ASSIGNED TASK: Of all the entries below, only the lines from the one with "You are a GUI" up to and including the one with "News (46, 445)" are to be duplicated exactly.

SOURCE INFORMATION:
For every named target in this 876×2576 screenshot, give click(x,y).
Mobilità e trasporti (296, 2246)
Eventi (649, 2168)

--

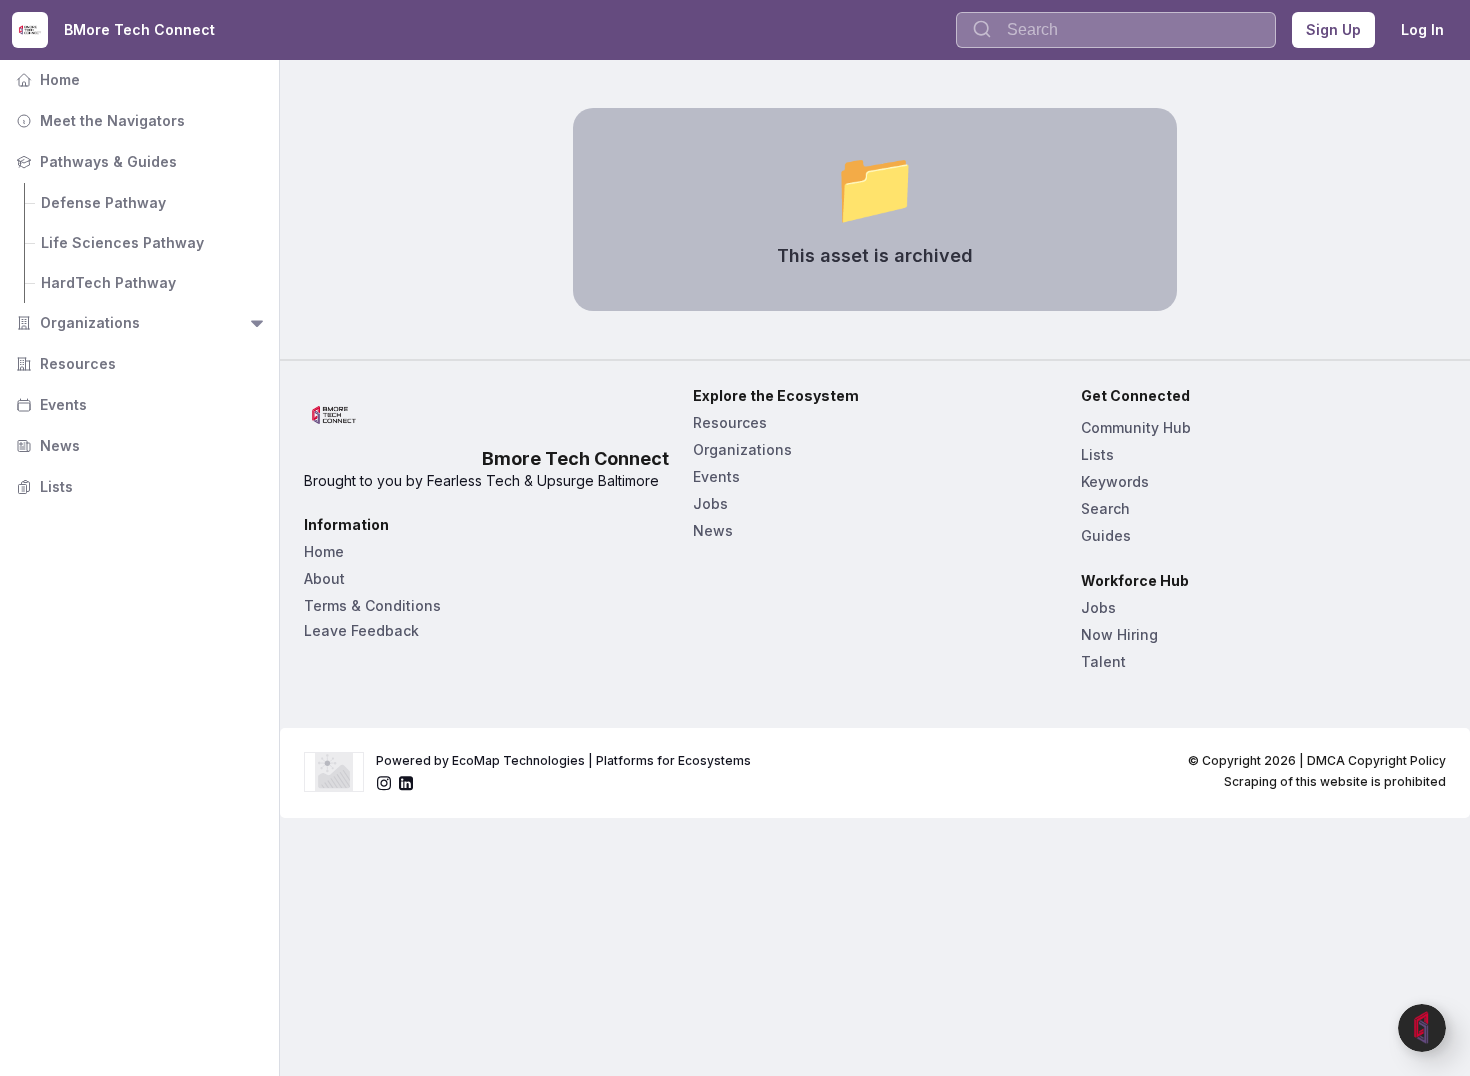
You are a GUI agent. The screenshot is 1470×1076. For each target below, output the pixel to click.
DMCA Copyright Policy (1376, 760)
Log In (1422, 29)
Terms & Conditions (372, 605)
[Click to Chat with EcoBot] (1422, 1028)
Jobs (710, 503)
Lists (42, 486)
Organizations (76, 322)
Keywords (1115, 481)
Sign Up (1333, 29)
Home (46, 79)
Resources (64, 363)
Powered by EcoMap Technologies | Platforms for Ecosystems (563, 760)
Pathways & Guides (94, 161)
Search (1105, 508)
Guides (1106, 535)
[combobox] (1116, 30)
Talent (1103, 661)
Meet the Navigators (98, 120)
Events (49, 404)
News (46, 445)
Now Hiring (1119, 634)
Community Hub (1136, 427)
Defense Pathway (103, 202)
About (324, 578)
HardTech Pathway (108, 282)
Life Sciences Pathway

RESPONSE:
You are a GUI agent. The screenshot is 1470×1076. For each target below, output the pixel to click.
DMCA Copyright Policy (1376, 760)
Log In (1422, 29)
Terms & Conditions (372, 605)
[Click to Chat with EcoBot] (1422, 1028)
Jobs (710, 503)
Lists (42, 486)
Organizations (76, 322)
Keywords (1115, 481)
Sign Up (1333, 29)
Home (46, 79)
Resources (64, 363)
Powered by EcoMap Technologies | Platforms for Ecosystems (563, 760)
Pathways & Guides (94, 161)
Search (1105, 508)
Guides (1106, 535)
[combobox] (1116, 30)
Talent (1103, 661)
Meet the Navigators (98, 120)
Events (49, 404)
News (46, 445)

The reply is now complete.